WORKING DATA =>
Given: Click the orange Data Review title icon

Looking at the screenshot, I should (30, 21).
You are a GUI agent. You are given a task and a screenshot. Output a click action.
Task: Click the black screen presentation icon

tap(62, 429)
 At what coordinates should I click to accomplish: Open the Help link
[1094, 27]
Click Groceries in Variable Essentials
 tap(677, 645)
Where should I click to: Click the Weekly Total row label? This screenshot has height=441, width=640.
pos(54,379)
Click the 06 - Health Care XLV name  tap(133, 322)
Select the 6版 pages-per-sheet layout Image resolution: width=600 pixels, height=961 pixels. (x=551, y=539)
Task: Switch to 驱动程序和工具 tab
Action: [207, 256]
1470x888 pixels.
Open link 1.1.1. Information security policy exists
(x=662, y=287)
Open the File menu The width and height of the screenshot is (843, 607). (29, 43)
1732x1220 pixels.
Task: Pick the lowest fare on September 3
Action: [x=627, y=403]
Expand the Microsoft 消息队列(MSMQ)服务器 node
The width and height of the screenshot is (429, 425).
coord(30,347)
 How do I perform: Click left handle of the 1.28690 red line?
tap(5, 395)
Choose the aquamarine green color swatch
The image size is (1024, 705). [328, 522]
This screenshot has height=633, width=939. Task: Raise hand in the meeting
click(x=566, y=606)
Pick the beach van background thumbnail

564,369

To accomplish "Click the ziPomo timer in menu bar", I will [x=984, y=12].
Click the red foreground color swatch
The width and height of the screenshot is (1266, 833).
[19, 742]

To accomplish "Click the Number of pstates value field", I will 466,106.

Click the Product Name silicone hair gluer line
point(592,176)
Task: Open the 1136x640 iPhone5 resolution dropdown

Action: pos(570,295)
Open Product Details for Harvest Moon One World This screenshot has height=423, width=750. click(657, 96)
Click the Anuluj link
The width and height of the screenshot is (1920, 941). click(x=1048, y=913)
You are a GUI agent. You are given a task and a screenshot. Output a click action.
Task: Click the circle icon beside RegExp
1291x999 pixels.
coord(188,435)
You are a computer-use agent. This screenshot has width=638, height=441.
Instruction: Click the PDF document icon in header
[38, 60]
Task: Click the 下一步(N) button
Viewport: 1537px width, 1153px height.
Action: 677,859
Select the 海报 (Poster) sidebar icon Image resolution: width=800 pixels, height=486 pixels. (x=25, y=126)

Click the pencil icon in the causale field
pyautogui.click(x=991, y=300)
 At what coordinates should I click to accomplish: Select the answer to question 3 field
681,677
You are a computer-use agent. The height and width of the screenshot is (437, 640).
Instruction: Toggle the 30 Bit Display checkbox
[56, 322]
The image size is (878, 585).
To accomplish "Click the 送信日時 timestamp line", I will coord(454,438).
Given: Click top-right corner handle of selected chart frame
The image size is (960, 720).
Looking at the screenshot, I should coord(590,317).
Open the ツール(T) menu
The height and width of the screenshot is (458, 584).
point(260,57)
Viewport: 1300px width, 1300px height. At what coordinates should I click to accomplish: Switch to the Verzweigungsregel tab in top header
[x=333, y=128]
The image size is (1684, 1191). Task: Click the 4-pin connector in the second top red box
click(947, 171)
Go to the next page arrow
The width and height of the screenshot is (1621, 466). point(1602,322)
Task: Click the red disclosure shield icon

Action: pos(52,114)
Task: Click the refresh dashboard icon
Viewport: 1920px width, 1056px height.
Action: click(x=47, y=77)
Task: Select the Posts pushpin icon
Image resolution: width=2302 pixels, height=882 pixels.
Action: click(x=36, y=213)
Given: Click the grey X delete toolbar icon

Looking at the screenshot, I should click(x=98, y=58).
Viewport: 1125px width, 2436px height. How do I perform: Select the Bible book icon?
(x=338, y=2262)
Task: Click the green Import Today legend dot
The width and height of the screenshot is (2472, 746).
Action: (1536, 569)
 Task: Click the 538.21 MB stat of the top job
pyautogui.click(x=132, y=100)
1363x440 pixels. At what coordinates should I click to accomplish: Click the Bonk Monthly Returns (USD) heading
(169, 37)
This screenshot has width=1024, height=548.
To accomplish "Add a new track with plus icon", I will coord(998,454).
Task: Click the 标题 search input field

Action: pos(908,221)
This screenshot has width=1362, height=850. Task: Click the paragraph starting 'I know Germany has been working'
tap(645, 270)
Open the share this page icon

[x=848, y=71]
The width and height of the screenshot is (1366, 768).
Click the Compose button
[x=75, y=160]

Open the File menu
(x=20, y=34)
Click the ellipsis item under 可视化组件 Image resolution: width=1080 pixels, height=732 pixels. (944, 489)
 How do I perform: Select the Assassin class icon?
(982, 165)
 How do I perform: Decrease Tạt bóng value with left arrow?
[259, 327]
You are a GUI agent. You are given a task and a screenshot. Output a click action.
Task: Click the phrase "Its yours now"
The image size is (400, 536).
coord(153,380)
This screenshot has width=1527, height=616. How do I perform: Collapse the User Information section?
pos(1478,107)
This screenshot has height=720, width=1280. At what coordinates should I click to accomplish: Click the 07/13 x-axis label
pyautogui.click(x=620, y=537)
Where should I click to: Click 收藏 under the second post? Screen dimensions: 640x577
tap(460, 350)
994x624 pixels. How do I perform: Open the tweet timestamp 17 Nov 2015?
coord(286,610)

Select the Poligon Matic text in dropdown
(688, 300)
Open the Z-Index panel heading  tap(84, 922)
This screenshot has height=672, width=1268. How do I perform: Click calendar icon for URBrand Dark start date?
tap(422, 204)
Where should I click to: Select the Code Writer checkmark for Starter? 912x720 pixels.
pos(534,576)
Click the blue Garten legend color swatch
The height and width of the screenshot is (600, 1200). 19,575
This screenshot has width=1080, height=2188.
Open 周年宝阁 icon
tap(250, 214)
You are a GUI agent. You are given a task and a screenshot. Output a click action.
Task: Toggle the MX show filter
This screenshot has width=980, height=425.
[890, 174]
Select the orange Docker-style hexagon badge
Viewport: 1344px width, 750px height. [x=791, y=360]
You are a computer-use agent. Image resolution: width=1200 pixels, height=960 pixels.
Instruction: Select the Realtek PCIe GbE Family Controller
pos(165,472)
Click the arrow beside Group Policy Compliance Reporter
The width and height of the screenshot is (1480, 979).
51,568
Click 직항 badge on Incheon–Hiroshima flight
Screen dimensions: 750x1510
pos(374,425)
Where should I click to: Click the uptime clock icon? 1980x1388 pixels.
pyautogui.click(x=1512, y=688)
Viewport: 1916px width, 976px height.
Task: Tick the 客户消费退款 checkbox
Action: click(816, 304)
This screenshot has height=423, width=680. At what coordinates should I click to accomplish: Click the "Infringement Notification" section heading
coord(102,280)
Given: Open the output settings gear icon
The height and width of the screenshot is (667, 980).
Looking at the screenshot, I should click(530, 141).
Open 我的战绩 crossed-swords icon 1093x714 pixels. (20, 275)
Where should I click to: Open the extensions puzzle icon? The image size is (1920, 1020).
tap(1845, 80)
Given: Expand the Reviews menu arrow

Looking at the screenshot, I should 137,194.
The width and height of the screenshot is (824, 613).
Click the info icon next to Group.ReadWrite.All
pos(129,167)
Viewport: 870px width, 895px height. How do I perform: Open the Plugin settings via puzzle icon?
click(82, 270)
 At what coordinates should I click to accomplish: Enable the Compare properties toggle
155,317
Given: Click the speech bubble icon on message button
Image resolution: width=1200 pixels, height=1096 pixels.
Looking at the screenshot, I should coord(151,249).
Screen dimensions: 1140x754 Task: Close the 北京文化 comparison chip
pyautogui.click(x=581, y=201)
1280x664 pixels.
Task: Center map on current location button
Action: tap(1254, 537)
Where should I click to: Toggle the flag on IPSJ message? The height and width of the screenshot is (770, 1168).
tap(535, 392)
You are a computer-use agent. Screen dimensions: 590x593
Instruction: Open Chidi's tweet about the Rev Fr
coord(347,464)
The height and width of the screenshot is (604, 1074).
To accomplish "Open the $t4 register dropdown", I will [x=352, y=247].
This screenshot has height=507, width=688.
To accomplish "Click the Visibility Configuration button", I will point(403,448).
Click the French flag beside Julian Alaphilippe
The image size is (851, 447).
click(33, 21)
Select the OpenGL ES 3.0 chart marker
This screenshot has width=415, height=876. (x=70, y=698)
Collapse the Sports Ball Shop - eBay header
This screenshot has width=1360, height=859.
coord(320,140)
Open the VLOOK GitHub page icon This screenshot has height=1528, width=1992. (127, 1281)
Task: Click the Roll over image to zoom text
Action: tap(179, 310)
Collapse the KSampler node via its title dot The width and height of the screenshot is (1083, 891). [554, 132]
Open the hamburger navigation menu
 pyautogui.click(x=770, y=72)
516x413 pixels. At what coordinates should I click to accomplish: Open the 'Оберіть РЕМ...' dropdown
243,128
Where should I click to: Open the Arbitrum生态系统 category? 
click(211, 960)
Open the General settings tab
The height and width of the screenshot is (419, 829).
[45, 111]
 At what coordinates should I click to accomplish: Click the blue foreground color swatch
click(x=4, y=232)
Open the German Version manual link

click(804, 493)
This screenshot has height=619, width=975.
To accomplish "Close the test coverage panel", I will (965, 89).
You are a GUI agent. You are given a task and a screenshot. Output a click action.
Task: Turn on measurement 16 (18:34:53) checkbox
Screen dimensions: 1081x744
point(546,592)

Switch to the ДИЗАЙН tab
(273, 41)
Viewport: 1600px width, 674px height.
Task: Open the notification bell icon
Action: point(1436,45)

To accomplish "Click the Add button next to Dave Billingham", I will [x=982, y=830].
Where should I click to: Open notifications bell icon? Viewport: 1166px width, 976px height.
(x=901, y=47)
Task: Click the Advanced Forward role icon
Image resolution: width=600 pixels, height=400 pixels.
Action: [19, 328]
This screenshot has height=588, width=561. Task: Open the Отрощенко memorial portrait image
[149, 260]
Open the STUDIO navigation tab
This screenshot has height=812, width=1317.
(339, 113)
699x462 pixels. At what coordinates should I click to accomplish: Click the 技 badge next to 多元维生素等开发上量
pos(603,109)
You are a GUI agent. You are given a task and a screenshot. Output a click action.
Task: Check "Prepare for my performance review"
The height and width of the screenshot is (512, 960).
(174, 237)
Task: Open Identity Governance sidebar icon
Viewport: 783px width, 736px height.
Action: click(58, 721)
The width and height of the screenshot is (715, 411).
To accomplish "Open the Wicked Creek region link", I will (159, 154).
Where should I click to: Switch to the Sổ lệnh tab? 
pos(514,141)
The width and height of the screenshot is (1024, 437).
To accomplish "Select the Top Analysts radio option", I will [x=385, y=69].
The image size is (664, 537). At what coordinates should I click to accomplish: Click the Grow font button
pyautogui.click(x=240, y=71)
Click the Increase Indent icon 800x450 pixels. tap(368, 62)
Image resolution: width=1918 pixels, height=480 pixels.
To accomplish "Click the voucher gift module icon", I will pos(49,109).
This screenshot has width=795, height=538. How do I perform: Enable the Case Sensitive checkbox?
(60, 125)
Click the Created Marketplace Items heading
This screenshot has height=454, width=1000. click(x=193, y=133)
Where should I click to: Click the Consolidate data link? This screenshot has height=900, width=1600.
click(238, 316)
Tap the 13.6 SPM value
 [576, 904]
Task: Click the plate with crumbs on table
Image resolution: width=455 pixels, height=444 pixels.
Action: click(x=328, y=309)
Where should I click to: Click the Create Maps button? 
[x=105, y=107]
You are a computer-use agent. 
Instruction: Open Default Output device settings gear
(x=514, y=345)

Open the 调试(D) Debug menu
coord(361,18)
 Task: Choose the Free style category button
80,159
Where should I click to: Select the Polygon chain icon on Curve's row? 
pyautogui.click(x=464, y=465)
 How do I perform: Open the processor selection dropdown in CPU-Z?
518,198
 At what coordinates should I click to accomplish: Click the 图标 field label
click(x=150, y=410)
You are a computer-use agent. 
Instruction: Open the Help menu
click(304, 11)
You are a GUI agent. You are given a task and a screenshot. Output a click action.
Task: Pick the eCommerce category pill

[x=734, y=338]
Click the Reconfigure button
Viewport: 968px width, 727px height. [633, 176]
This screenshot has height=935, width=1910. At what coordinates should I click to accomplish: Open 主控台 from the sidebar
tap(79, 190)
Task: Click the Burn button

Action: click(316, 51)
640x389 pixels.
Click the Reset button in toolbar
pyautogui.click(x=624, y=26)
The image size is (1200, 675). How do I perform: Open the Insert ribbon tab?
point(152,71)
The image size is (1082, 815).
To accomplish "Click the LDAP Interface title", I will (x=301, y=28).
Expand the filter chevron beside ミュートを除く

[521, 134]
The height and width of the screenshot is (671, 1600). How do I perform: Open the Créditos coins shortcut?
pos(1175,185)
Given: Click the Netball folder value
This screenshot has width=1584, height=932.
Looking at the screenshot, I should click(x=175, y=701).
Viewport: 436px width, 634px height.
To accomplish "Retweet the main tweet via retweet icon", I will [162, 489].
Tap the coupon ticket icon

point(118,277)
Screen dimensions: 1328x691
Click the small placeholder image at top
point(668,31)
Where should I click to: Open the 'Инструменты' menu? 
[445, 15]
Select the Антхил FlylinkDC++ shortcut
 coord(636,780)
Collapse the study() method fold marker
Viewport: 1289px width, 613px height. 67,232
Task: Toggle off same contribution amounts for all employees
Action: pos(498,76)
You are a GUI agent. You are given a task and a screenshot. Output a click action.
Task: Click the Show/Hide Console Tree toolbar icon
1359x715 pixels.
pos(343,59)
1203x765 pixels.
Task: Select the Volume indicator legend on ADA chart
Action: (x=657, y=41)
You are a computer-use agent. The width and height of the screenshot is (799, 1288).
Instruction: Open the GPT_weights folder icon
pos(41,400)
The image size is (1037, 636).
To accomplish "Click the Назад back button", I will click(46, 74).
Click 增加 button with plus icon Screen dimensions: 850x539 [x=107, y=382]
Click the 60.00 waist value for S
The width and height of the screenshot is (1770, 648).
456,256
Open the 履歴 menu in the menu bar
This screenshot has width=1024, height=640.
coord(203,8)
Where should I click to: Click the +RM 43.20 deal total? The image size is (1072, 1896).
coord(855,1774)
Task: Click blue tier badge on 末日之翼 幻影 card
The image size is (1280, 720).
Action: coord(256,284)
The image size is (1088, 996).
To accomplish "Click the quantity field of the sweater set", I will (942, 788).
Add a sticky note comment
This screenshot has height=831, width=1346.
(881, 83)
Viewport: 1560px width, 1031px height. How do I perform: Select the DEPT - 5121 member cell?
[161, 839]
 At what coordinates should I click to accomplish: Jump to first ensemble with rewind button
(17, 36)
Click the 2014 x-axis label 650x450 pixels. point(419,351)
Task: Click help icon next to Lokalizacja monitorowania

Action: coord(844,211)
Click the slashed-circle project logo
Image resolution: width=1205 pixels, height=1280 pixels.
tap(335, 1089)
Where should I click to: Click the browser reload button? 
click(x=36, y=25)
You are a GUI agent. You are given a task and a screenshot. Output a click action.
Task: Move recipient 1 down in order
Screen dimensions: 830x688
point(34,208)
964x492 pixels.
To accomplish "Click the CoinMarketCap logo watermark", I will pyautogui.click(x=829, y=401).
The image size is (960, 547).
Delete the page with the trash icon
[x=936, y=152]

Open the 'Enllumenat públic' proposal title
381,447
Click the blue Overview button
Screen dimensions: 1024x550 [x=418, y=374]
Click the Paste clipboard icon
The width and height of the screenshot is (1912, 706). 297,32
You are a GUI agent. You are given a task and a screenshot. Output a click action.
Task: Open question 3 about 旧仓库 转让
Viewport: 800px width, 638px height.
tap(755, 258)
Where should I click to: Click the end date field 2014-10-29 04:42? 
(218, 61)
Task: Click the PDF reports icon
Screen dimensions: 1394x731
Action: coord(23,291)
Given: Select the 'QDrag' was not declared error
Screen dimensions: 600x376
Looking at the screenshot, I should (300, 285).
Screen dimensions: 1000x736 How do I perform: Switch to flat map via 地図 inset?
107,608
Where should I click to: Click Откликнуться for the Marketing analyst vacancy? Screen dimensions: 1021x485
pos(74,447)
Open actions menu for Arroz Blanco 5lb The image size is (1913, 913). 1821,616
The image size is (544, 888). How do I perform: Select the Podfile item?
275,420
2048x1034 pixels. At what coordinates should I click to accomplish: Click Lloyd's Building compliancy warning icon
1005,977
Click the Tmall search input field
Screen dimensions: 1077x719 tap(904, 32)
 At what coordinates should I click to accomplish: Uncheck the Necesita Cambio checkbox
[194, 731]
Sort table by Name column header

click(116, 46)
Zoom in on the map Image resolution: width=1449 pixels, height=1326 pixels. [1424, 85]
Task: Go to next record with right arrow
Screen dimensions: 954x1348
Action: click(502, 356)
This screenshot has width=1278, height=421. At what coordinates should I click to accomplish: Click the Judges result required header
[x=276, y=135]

WORK ITEM =>
Across the listing, count the lines that contain "panel". Nothing but the number should be returned.

WRITTEN SOLUTION =>
2